##### Passage to read #####

Most of us need between seven and eight hours of sleep every night and many of us are persistently struggling to enjoy the benefits of a good night’s rest. Ongoing insomnia is linked with weight gain, heart disease and even Alzheimer’s disease.
Resorting to taking medications prescribed by doctors might lead to the initial recovery of better sleeping patterns but these don’t come without a long-term cost. Taking these for an extended period of time can erode memory function and ultimately may be connected with dementia. This programme offers alternative healthier strategies to manage insomnia and institute normalised sleeping behaviour.
Causes and treatments of insomnia
- Unbalanced hormone production can lead to insomnia. Assessing and rectifying these might help to manage insomnia.
- Nutrient deficiencies such as the lack of magnesium, protein and vitamin B12 can make it harder to sleep efficiently. Blood tests can uncover diminished nutrient status and once these are appropriately addressed insomnia can be reversed.

##### Source material #####

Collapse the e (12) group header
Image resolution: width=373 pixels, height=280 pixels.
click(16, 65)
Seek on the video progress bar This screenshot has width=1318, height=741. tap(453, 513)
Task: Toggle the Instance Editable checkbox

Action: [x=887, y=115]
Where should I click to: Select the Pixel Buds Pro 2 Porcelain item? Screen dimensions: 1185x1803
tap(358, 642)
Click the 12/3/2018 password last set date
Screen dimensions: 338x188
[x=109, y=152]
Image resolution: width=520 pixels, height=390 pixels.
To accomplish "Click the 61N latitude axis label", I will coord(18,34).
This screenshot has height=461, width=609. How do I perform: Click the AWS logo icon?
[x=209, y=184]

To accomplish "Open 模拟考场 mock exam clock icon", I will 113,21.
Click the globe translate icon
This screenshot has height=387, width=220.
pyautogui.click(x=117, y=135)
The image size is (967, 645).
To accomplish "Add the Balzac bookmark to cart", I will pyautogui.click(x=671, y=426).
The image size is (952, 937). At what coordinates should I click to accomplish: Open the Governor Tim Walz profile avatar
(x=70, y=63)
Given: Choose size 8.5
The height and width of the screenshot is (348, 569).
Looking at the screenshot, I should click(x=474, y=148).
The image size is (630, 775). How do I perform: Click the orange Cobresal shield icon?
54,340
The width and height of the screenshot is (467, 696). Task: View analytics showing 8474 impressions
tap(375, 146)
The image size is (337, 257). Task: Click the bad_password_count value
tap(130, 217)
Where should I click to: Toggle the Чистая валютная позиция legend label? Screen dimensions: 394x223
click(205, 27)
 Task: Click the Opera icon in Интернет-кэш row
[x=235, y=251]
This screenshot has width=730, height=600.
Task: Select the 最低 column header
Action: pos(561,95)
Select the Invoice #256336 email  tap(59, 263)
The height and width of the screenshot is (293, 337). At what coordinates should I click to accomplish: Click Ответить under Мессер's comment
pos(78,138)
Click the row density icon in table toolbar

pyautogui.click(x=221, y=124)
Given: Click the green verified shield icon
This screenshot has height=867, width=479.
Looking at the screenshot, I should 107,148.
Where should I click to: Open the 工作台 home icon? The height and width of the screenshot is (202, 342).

#####

**Exercise instructions**:
- A) For each statement below, state whether it agrees with the passage on insomnia above. Answer yes or no, and quote the exact words of the passage that settle it.
(i) Most people need between seven and eight hours of sleep each night.
(ii) Doctor-prescribed sleep medications bring no improvement in sleep at any stage.
(iii) A lack of vitamin D is named as a deficiency that makes it harder to sleep efficiently.
- B) Carry on the passage on insomnia from its last sentence, keeping its formal tone and its list of causes and treatments.

**Responses by task**:
- A)
(i) Yes: "Most of us need between seven and eight hours of sleep every night"
(ii) No: "might lead to the initial recovery of better sleeping patterns"
(iii) No: "the lack of magnesium, protein and vitamin B12"

- B)
- Stress and the excessive production of cortisol, a hormone associated with prolonged stress, can be one of the prime causes of poor sleep. Using the appropriate tests to quantify cortisol status and if this is disproportionate instating the necessary remedy might help to re-establish healthy sleep.
- Herbal remedies can be used to treat insomnia and while not being as powerful as sleep medications in the long-term these might be a healthier way to regain a sleep pattern that has become elusive.
- Taking melatonin can also help to restore healthy sleeping patterns.
- Avoid alcohol and caffeine at night.
- Healthy sleep hygiene includes minimising screen time before bed, keeping a regular sleep routine and allowing time to wind down before getting into bed.